Personaggi principali: i Bundren
Anse è un contadino inetto e testardo che, pur di tener fede alla parola data alla moglie, intraprende un viaggio lunghissimo e drammatico portando in giro una bara che già emana un fetore insopportabile, e alla fine avrà il suo tornaconto.
Addie è la donna radicata alla terra e al sangue che sa tutto il dolore della vita, biblicamente legato al parto. Sposa Anse senza amore e gli dà senza opporsi i figli che lui vuole secondo la tradizione contadina, ma vive la vera passione, nel peccato e al di fuori del matrimonio, con Withfield, che le dà un figlio. A lei Faulkner mette in bocca una straordinaria teoria pessimistica del linguaggio che denuncia la vacuità del logocentrismo maschile basato sull’assegnazione dei nomi alle cose che non si conoscono (come l’amore, la maternità, la paura, l’orgoglio, il sangue, la carne, la terra, il peccato e la salvezza), laddove le donne come lei, fedeli alla voce diretta delle cose, non hanno bisogno di nominarle per sapere che cosa siano.

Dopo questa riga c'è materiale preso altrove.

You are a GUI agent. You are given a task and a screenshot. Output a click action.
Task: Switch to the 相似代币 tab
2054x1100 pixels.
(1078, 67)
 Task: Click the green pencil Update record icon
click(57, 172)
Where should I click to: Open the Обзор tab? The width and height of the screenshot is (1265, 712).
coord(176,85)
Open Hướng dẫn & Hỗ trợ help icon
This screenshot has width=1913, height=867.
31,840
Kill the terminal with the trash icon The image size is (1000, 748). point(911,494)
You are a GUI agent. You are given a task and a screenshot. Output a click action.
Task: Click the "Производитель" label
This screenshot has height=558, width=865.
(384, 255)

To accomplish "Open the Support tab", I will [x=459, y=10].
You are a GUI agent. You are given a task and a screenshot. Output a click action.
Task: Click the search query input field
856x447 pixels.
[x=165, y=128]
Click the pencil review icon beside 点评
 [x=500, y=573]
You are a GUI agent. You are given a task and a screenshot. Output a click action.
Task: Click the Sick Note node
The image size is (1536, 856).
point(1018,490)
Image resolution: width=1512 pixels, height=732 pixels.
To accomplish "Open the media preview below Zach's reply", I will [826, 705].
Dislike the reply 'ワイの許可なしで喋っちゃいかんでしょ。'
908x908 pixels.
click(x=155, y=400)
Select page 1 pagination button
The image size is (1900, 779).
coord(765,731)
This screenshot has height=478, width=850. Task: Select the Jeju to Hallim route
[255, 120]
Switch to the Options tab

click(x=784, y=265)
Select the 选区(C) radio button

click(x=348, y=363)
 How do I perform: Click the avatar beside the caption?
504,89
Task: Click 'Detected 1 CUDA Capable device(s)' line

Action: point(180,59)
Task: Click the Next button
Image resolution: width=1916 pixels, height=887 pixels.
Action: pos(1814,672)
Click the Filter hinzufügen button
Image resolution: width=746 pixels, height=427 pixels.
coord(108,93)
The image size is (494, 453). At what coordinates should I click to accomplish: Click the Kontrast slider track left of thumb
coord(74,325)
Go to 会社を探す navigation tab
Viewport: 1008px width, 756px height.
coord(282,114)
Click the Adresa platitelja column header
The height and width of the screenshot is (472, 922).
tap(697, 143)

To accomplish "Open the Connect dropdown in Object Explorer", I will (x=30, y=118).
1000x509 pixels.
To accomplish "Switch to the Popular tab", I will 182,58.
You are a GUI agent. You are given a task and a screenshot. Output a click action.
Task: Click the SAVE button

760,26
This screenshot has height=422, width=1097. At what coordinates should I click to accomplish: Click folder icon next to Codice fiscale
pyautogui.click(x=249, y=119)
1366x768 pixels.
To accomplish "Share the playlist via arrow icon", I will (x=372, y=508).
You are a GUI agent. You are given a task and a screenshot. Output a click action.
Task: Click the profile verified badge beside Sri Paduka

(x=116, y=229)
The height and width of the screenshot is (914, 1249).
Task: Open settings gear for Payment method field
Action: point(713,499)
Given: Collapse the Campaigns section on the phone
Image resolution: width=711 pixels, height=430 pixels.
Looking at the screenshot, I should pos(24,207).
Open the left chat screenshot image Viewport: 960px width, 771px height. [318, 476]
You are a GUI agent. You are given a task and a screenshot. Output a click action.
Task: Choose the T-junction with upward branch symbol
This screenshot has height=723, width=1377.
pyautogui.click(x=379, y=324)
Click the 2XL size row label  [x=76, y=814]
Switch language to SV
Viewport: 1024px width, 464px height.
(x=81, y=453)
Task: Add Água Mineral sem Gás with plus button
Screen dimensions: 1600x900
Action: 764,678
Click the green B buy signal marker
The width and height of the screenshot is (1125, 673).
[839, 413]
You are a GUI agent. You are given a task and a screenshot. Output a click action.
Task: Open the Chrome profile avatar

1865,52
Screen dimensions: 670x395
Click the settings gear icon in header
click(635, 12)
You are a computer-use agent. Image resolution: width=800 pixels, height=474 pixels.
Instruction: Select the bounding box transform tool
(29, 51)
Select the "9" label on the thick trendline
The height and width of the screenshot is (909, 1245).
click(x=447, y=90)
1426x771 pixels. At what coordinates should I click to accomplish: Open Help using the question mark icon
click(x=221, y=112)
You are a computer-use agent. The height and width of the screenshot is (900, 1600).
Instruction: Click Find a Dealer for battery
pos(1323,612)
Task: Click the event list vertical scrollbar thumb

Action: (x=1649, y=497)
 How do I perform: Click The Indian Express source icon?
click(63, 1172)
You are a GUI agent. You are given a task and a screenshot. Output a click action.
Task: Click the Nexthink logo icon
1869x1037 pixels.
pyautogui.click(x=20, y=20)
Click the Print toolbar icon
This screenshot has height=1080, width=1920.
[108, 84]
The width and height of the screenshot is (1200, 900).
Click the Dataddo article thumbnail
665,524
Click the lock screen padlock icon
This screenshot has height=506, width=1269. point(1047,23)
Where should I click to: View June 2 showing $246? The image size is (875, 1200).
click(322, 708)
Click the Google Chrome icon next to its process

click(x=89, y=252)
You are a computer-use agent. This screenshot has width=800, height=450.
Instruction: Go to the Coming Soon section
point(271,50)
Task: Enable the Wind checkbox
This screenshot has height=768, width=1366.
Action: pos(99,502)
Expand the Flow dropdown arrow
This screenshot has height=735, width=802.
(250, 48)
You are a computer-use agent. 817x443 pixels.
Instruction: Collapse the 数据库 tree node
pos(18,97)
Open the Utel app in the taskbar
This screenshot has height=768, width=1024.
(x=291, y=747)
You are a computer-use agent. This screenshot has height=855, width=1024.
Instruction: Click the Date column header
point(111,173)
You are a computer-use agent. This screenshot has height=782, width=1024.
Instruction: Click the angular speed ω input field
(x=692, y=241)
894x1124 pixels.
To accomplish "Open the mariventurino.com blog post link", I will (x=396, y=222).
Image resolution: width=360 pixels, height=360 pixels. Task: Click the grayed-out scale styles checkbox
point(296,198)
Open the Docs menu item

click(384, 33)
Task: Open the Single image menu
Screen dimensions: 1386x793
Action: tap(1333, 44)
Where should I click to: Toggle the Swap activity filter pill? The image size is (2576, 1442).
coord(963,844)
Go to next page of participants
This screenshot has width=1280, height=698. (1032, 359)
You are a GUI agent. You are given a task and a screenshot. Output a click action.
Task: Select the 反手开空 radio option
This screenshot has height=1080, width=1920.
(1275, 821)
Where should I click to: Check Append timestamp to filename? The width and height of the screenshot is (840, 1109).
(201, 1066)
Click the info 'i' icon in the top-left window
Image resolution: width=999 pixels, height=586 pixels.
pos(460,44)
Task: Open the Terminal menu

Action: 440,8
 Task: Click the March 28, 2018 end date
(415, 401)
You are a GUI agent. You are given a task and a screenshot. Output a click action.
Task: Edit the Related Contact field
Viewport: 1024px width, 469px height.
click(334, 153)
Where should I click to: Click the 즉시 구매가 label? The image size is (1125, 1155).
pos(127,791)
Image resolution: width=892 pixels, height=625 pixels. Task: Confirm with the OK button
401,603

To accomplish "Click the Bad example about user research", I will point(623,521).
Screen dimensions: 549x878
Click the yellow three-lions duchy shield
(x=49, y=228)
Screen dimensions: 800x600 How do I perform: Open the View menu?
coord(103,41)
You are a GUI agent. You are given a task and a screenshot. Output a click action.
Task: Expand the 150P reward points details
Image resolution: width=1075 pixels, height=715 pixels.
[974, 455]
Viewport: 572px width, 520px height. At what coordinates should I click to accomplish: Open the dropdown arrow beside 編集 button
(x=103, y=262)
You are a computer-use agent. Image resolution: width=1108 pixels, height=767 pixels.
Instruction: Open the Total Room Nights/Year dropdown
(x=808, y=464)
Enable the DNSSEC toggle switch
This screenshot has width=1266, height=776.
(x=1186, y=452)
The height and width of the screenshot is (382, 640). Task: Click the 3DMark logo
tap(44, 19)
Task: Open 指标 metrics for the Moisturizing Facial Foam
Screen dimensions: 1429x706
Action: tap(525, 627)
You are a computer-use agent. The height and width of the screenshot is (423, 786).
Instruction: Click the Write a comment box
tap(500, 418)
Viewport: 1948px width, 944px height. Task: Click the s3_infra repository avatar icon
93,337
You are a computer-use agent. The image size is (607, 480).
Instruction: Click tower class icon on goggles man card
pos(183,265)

Cash il falegname, forse il personaggio più poetico del romanzo, è anche il più straziante e il più straziato. Da un lato ha il compito, assegnatogli dalla stessa madre, di costruirle la bara sotto gli occhi mentre giace a letto morente, e dall'altro farà quasi tutto il viaggio tra dolori indicibili, perché si spezza una gamba nel tentativo di salvare il carro, i muli e la bara dalla piena del fiume. Ma è sua l’ultima parola del libro, ed è una parola che si apre alla bellezza consolatrice della musica, in quella che forse è l'unica nota di speranza nella terra desolata di Yoknapatawpha.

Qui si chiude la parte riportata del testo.